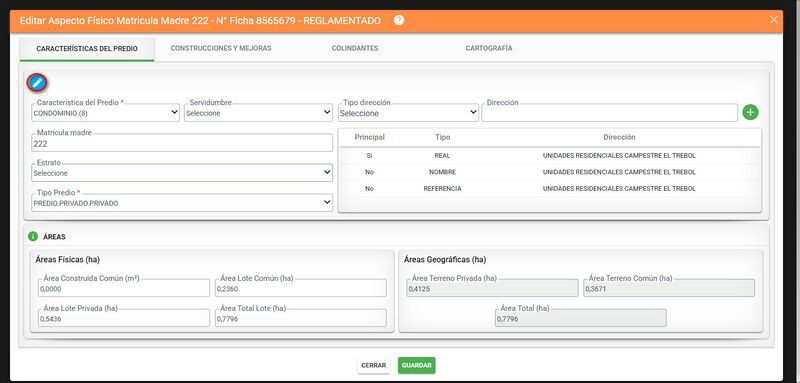Expand the Servidumbre dropdown
800x383 pixels.
click(259, 113)
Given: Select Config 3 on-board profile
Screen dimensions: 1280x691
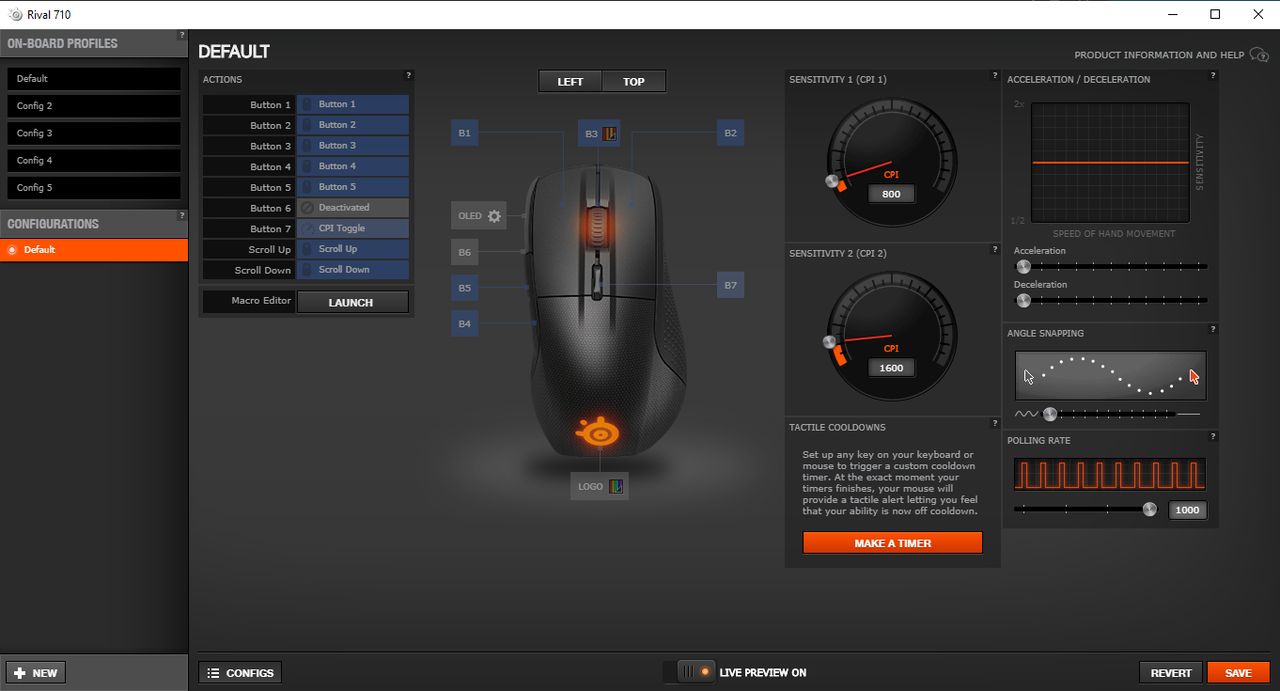Looking at the screenshot, I should [94, 133].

------------------------

▶ What is being asked
What you write should match, word for word, the lines from the one containing "Given: Select Config 3 on-board profile" to the end of the listing, with both ends kept and the pictures left out.

▶ Solution for this exercise
Given: Select Config 3 on-board profile
Screen dimensions: 1280x691
Looking at the screenshot, I should [94, 133].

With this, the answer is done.